Task requirements
Replace "relax" with "loosen" in the chapter on moving beyond linearity, starting at "Additionally, recall that" and ending at "to maintain interpretibility.", and write out that passage with the change.

Excerpt

────────────────────

In [None]:
# cd .\Chapter07
# jupyter nbconvert .\Main.ipynb --to slides

# Chapter 7 - Moving Beyond Linearity

## Relaxing the assumption of linearity

Recall some notation, we have $p$ predictors $X=\left(X_{1}, X_{2}, \cdots X_{p}\right)$ and a response $Y$ and we assume that there is some relationship between $X$ and $Y$ that we can represent as 

$$Y = f\left(X\right) + \epsilon$$

Additionally, recall that we do not know the true $f$ and therefore are trying to estimate it. Our estimate is denoted by $\hat{f}$. The value for the response produced by this estimated function is $\hat{Y}$. So far we have restricted the form of $\hat{f}$ to be linear. 

$$\hat{Y} = X\beta $$

We now relax this assumption and build on the linear models to maintain interpretibility. 

## Different methods

The following methods build on the linear regression methods 

1. Polynomial regression - adding extra predictors of the form $X^{r}$ (tend to use  $r < 4$ otherwise unusual/unlikely shapes)

────────────────────

Dataset content
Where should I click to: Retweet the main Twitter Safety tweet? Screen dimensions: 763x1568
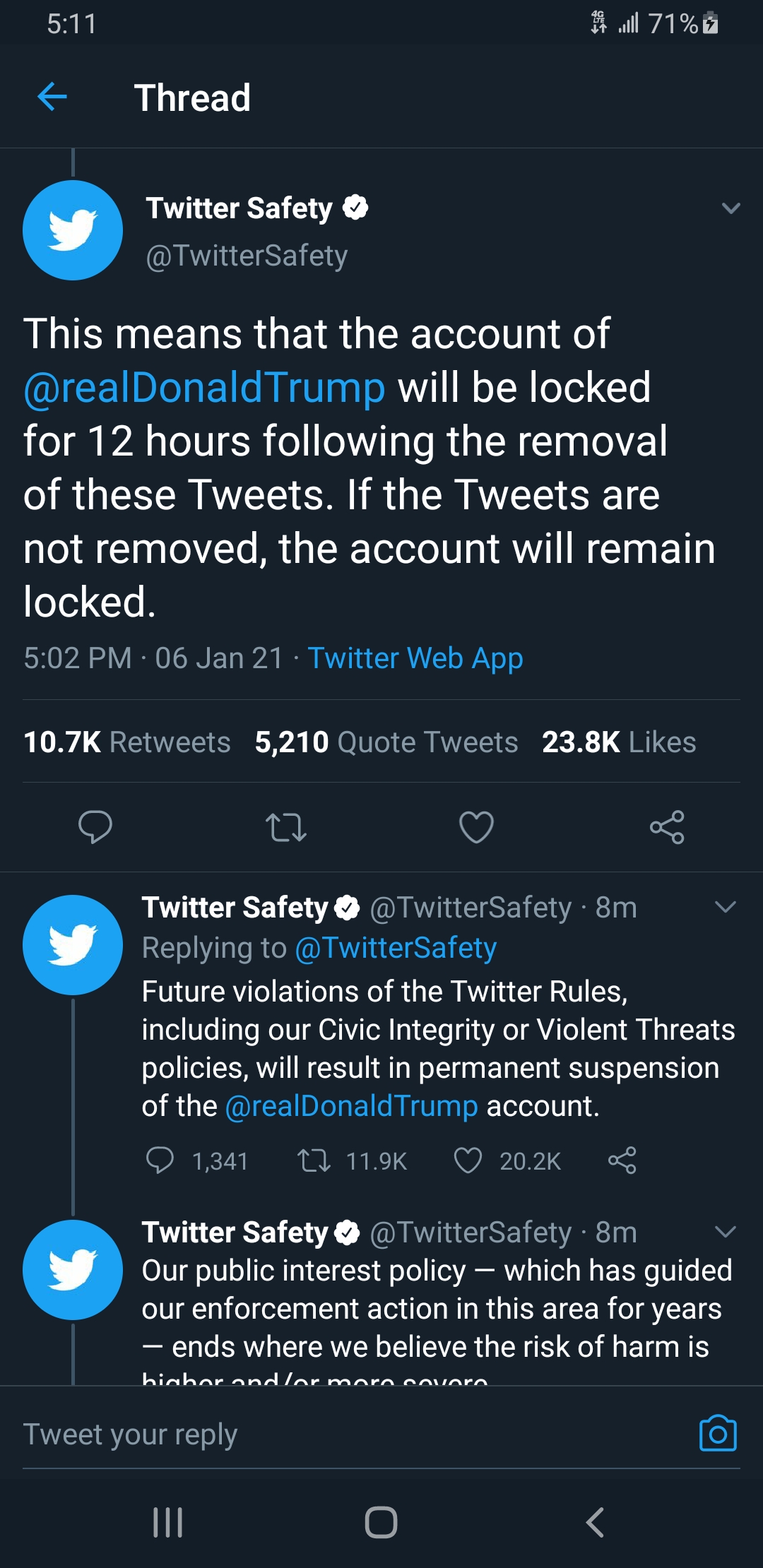click(x=285, y=827)
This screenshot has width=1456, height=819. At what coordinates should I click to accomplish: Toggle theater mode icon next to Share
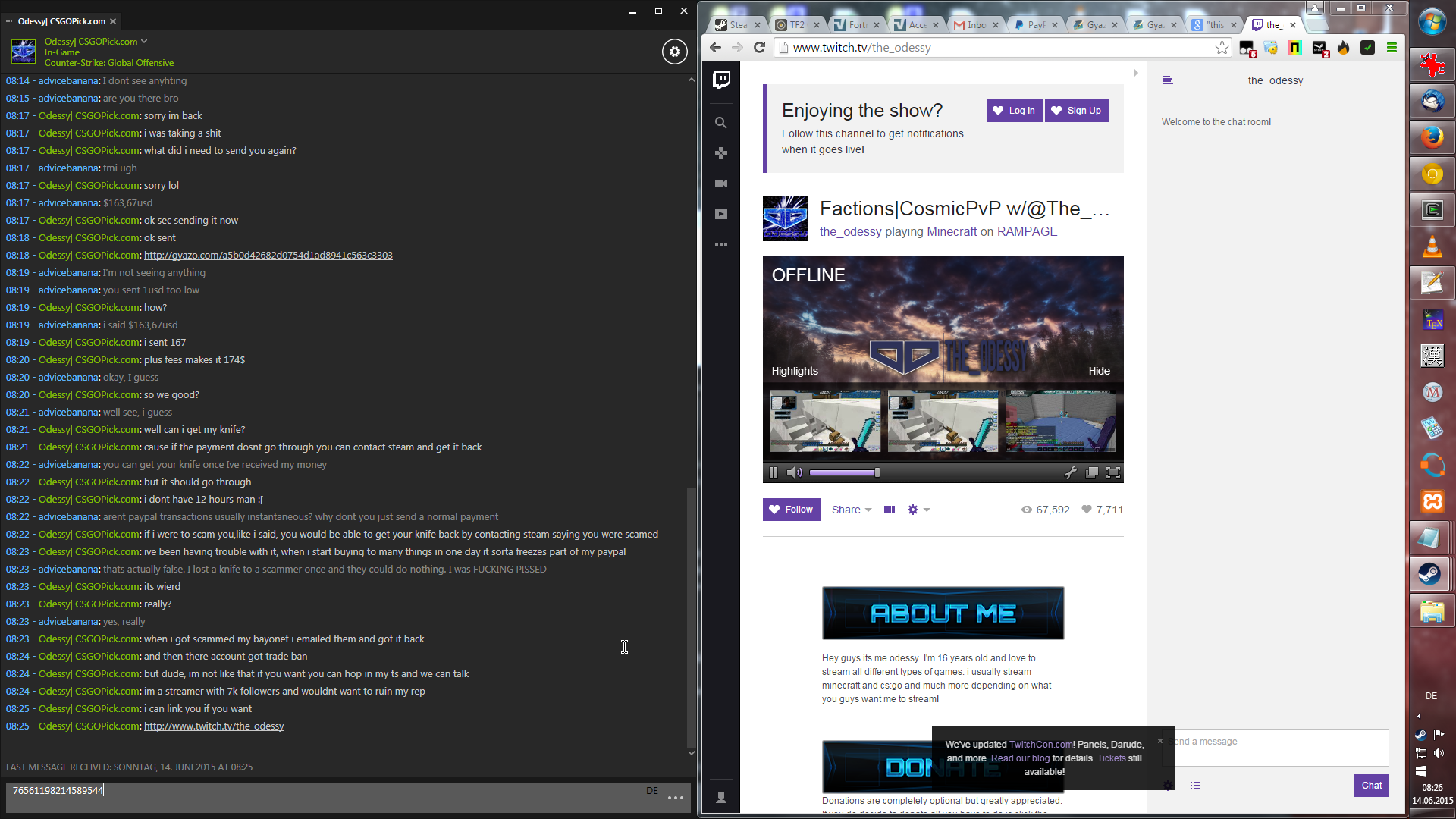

────────────────────

Exercise result
Additionally, recall that we do not know the true $f$ and therefore are trying to estimate it. Our estimate is denoted by $\hat{f}$. The value for the response produced by this estimated function is $\hat{Y}$. So far we have restricted the form of $\hat{f}$ to be linear. 

$$\hat{Y} = X\beta $$

We now loosen this assumption and build on the linear models to maintain interpretibility.